I think the message of the text from a plain reading is quite clear, in that our Lord contrasts “lose” with “raise it up again at the last day.” Here is how a 12th Century bi-lingual, Greek-speaking scholar, bishop, and saint interpreted this passage, himself having learned from the ancient fathers:

The Lord repeats the phrase, “all the Father hath given to Me,” in order to impress upon the Jews their unworthiness to receive God’s gift. If the Father bestows belief in Christ as a wondrous gift, and they do not have this faith, it is evident that they have spurned God’s gift. “Therefore,” He says, “I will not lose those whom the Father has given Me, namely, those who believe in Me, but will raise them up,” which means, count them worthy of a joyful resurrection.

There will be two kinds of resurrection: the common and universal resurrection which all men will undergo; and that in which the righteous alone will be lifted up into the clouds to meet the Lord with joyful confidence. The latter type of resurrection Paul calls “exanastasis” [Phil.3:11] because it entails being lifted up from the earth. The righteous are both raised from the dead and lifted up on high [anistantai kai exanistantai]. Sinners, on the other hand, are raised from the tombs but not lifted up into the air. They remain below as ones condemned.
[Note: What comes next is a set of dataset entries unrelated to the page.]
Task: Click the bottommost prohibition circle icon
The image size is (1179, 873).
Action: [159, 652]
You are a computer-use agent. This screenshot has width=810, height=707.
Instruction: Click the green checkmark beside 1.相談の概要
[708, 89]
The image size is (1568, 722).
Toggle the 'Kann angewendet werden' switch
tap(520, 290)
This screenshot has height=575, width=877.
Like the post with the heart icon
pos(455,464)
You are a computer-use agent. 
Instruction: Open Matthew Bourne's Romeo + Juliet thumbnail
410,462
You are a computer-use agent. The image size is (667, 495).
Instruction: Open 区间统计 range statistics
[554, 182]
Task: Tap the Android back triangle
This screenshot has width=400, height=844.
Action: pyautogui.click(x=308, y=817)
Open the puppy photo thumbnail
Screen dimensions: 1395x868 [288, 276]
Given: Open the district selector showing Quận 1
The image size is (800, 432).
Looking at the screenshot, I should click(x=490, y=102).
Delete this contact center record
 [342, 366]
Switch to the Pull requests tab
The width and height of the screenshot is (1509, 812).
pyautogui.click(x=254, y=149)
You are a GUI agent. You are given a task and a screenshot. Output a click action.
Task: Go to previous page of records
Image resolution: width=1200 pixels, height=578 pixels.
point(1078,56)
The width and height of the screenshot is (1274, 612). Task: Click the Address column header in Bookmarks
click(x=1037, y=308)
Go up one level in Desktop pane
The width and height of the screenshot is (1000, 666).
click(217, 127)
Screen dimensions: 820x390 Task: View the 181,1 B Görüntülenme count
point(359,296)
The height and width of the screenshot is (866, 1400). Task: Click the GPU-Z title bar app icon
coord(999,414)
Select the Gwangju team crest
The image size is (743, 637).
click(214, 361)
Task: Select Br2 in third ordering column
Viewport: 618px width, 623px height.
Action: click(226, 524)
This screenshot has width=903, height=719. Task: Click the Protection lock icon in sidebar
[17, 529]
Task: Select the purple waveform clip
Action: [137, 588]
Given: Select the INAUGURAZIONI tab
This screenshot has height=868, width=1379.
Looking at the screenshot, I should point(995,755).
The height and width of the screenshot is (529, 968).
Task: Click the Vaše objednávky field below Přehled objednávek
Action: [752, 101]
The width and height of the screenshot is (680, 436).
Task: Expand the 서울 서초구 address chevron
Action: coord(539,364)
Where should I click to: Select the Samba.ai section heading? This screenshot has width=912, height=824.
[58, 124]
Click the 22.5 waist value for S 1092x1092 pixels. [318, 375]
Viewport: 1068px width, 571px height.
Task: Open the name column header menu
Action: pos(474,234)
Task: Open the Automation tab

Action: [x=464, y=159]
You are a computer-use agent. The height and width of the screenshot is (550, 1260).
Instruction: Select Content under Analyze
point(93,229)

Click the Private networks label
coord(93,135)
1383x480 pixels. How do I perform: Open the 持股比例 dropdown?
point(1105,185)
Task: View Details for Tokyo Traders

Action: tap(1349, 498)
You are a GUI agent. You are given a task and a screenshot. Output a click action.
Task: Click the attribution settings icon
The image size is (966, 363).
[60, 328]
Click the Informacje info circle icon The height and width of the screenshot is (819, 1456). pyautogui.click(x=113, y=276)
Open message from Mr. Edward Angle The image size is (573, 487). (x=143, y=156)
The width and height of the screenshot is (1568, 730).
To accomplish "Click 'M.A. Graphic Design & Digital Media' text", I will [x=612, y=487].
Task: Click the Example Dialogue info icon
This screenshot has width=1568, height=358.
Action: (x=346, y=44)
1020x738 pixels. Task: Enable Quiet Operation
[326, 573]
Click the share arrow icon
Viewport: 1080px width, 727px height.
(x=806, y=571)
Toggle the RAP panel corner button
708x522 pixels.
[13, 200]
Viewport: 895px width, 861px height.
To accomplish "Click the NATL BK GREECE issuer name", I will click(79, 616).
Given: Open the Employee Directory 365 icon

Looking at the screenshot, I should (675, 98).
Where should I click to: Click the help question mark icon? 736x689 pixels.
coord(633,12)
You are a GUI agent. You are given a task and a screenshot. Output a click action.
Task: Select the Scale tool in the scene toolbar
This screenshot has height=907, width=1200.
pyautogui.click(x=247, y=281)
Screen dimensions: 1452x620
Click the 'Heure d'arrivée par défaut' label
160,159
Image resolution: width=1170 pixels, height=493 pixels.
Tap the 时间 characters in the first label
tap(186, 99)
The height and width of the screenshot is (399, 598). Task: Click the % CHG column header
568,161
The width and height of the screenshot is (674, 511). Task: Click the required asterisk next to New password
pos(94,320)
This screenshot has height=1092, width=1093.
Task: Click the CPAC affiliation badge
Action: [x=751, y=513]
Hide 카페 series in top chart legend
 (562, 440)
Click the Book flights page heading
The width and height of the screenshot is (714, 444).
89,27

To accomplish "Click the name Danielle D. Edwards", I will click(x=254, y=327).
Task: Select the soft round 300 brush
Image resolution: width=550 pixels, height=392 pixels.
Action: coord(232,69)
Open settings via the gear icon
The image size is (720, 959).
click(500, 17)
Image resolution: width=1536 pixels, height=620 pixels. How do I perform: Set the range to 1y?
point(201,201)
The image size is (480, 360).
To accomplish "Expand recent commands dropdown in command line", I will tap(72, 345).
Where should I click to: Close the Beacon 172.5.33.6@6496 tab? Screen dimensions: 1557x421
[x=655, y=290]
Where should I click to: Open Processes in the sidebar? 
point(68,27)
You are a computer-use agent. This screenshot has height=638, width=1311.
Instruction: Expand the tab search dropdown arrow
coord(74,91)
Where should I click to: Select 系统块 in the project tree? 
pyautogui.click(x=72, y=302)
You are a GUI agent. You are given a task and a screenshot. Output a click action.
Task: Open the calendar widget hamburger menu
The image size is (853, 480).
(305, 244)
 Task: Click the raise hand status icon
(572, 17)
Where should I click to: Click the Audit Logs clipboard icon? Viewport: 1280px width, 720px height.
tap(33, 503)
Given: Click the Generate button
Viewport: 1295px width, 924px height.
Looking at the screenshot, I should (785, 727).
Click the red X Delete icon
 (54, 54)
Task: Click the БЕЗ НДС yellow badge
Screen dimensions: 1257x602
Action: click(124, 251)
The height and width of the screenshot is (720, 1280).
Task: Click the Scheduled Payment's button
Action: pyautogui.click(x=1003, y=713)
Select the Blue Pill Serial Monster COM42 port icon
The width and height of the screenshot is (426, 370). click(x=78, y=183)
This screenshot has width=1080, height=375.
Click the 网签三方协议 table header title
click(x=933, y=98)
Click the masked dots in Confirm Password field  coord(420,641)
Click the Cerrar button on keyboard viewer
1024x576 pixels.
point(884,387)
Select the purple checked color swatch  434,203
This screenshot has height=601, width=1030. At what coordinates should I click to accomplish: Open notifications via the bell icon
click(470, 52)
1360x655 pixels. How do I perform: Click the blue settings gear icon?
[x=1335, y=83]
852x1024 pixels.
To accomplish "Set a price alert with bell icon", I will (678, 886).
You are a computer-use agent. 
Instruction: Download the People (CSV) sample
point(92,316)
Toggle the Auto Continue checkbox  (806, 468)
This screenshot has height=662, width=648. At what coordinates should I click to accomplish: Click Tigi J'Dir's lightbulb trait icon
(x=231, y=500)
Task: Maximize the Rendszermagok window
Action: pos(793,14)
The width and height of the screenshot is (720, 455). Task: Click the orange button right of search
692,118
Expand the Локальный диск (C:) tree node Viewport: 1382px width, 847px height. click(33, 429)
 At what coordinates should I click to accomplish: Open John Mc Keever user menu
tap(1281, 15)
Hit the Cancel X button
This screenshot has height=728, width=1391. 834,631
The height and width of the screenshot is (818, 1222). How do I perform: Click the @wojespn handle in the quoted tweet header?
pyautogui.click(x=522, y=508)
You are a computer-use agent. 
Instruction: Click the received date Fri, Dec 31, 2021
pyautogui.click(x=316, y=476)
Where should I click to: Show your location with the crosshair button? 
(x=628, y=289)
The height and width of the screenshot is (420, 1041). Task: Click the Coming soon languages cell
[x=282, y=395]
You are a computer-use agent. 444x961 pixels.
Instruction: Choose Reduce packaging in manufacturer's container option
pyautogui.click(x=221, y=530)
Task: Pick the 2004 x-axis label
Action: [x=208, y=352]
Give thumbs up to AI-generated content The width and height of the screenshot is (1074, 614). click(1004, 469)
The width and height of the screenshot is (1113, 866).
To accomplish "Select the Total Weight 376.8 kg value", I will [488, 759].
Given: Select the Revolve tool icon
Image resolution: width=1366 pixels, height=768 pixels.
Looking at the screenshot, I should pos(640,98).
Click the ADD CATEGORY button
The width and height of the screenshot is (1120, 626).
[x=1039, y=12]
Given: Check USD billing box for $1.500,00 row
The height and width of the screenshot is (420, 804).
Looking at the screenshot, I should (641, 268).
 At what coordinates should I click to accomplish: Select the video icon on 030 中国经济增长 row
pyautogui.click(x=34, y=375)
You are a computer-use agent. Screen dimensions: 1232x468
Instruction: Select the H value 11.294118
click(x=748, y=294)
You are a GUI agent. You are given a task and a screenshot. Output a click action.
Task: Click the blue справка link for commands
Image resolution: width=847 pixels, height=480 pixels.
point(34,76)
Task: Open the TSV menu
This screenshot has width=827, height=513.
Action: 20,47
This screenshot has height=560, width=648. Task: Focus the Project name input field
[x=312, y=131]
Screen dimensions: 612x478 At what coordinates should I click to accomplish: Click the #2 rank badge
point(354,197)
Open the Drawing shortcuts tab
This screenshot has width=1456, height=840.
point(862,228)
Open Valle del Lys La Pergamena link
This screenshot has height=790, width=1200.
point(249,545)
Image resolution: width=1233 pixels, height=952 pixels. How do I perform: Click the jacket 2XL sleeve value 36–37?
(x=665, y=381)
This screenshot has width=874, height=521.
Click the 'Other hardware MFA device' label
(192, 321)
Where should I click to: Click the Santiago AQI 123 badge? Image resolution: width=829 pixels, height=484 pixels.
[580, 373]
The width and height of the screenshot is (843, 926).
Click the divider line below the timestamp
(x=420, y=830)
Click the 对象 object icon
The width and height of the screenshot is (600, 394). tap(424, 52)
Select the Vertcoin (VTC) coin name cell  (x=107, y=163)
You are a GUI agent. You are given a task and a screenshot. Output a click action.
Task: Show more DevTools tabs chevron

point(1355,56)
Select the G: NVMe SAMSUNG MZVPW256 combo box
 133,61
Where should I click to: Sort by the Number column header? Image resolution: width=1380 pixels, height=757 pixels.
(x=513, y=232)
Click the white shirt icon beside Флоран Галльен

The Lord explains His words, “that of all which He hath give Me I should lose nothing,” by restating them differently: “that every one who seeth the Son, and believeth in Him, may have everlasting life. The meaning is one and the same. “All which He hath given Me” means the same as “everyone who seeth the Son, and believeth in Him.” And the words “that I should lose nothing,” mean the same as “may have everlasting life.” He frequently mentions the resurrection to encourage men not to restrict their understanding of God’s providence to visible, earthly blessing, but to yearn for that other realm in which most assuredly we will enjoy the rewards of virtue. Though no physical reward is now apparent, by no means should we abandon the path of virtue.


I’ll address the other texts later, if you like. My caution to you is only to be careful of not falling into what you accuse me of: reading an assumption into the text.

I must now go back to studying for finals, my friend. Have an excellent Lord's Day.